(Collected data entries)
........
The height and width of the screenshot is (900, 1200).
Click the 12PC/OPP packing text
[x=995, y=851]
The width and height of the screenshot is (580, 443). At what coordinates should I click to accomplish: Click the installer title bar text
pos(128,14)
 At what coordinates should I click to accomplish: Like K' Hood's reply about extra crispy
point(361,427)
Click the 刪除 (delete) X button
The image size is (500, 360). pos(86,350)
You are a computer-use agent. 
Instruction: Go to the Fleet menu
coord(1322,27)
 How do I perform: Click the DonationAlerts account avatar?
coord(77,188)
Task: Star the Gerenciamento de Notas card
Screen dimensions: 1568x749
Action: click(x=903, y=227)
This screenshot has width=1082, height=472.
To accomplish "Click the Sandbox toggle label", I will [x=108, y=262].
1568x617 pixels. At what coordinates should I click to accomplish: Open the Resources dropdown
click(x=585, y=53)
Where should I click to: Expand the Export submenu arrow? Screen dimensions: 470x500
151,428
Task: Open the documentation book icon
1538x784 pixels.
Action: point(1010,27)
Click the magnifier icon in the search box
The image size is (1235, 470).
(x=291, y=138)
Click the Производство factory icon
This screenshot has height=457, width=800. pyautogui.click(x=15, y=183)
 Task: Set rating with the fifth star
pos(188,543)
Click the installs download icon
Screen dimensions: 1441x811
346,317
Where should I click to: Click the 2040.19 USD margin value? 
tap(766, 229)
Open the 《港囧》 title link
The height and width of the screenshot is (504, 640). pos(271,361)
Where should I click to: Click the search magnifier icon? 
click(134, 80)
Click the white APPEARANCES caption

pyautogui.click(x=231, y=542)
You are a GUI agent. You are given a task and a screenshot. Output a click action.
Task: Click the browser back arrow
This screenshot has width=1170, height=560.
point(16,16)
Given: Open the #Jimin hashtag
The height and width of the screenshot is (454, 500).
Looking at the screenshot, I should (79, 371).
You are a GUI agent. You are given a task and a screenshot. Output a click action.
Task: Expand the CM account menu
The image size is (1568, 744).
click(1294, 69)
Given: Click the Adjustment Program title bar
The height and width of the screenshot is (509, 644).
........
§ Work request
Please retype all of the records, keeping each line exactly as it is.

§ Response to the exercise
The height and width of the screenshot is (900, 1200).
Click the 12PC/OPP packing text
[x=995, y=851]
The width and height of the screenshot is (580, 443). At what coordinates should I click to accomplish: Click the installer title bar text
pos(128,14)
 At what coordinates should I click to accomplish: Like K' Hood's reply about extra crispy
point(361,427)
Click the 刪除 (delete) X button
The image size is (500, 360). pos(86,350)
You are a computer-use agent. 
Instruction: Go to the Fleet menu
coord(1322,27)
 How do I perform: Click the DonationAlerts account avatar?
coord(77,188)
Task: Star the Gerenciamento de Notas card
Screen dimensions: 1568x749
Action: click(x=903, y=227)
This screenshot has width=1082, height=472.
To accomplish "Click the Sandbox toggle label", I will [x=108, y=262].
1568x617 pixels. At what coordinates should I click to accomplish: Open the Resources dropdown
click(x=585, y=53)
Where should I click to: Expand the Export submenu arrow? Screen dimensions: 470x500
151,428
Task: Open the documentation book icon
1538x784 pixels.
Action: point(1010,27)
Click the magnifier icon in the search box
The image size is (1235, 470).
(x=291, y=138)
Click the Производство factory icon
This screenshot has height=457, width=800. pyautogui.click(x=15, y=183)
 Task: Set rating with the fifth star
pos(188,543)
Click the installs download icon
Screen dimensions: 1441x811
346,317
Where should I click to: Click the 2040.19 USD margin value? 
tap(766, 229)
Open the 《港囧》 title link
The height and width of the screenshot is (504, 640). pos(271,361)
Where should I click to: Click the search magnifier icon? 
click(134, 80)
Click the white APPEARANCES caption

pyautogui.click(x=231, y=542)
You are a GUI agent. You are given a task and a screenshot. Output a click action.
Task: Click the browser back arrow
This screenshot has width=1170, height=560.
point(16,16)
Given: Open the #Jimin hashtag
The height and width of the screenshot is (454, 500).
Looking at the screenshot, I should (79, 371).
You are a GUI agent. You are given a task and a screenshot. Output a click action.
Task: Expand the CM account menu
The image size is (1568, 744).
click(1294, 69)
Given: Click the Adjustment Program title bar
The height and width of the screenshot is (509, 644).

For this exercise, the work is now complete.